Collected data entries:
────────

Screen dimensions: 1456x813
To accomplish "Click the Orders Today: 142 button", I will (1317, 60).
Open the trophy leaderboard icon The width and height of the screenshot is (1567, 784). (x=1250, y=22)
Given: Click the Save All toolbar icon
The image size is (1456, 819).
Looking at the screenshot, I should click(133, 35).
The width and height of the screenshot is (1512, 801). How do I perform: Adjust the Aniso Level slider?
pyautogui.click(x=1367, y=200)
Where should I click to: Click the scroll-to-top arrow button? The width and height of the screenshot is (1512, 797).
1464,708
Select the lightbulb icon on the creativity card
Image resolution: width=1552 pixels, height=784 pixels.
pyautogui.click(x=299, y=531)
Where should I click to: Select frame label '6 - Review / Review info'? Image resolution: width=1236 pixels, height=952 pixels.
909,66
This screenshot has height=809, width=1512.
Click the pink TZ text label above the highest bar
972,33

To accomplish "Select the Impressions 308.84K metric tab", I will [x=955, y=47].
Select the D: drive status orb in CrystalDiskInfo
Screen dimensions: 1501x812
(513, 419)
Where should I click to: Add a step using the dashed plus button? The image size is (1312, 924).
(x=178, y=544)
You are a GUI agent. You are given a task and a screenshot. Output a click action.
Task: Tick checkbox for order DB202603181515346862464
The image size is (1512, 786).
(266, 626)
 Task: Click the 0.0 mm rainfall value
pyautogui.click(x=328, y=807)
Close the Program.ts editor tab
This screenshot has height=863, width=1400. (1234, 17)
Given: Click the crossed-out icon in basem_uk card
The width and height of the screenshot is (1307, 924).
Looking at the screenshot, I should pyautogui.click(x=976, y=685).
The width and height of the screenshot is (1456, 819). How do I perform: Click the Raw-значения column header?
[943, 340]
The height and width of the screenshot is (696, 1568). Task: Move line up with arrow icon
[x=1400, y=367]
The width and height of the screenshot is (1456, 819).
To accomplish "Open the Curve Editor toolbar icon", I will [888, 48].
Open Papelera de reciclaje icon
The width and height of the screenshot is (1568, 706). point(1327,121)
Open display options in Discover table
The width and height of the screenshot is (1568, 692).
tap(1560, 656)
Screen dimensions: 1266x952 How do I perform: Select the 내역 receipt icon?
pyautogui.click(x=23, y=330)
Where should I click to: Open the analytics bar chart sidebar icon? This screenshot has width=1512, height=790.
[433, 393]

────────

**Activity:**
Repeat the data above. Change nothing.

**Output:**
Screen dimensions: 1456x813
To accomplish "Click the Orders Today: 142 button", I will (1317, 60).
Open the trophy leaderboard icon The width and height of the screenshot is (1567, 784). (x=1250, y=22)
Given: Click the Save All toolbar icon
The image size is (1456, 819).
Looking at the screenshot, I should click(133, 35).
The width and height of the screenshot is (1512, 801). How do I perform: Adjust the Aniso Level slider?
pyautogui.click(x=1367, y=200)
Where should I click to: Click the scroll-to-top arrow button? The width and height of the screenshot is (1512, 797).
1464,708
Select the lightbulb icon on the creativity card
Image resolution: width=1552 pixels, height=784 pixels.
pyautogui.click(x=299, y=531)
Where should I click to: Select frame label '6 - Review / Review info'? Image resolution: width=1236 pixels, height=952 pixels.
909,66
This screenshot has height=809, width=1512.
Click the pink TZ text label above the highest bar
972,33

To accomplish "Select the Impressions 308.84K metric tab", I will [x=955, y=47].
Select the D: drive status orb in CrystalDiskInfo
Screen dimensions: 1501x812
(513, 419)
Where should I click to: Add a step using the dashed plus button? The image size is (1312, 924).
(x=178, y=544)
You are a GUI agent. You are given a task and a screenshot. Output a click action.
Task: Tick checkbox for order DB202603181515346862464
The image size is (1512, 786).
(266, 626)
 Task: Click the 0.0 mm rainfall value
pyautogui.click(x=328, y=807)
Close the Program.ts editor tab
This screenshot has height=863, width=1400. (1234, 17)
Given: Click the crossed-out icon in basem_uk card
The width and height of the screenshot is (1307, 924).
Looking at the screenshot, I should pyautogui.click(x=976, y=685).
The width and height of the screenshot is (1456, 819). How do I perform: Click the Raw-значения column header?
[943, 340]
The height and width of the screenshot is (696, 1568). Task: Move line up with arrow icon
[x=1400, y=367]
The width and height of the screenshot is (1456, 819).
To accomplish "Open the Curve Editor toolbar icon", I will [888, 48].
Open Papelera de reciclaje icon
The width and height of the screenshot is (1568, 706). point(1327,121)
Open display options in Discover table
The width and height of the screenshot is (1568, 692).
tap(1560, 656)
Screen dimensions: 1266x952 How do I perform: Select the 내역 receipt icon?
pyautogui.click(x=23, y=330)
Where should I click to: Open the analytics bar chart sidebar icon? This screenshot has width=1512, height=790.
[433, 393]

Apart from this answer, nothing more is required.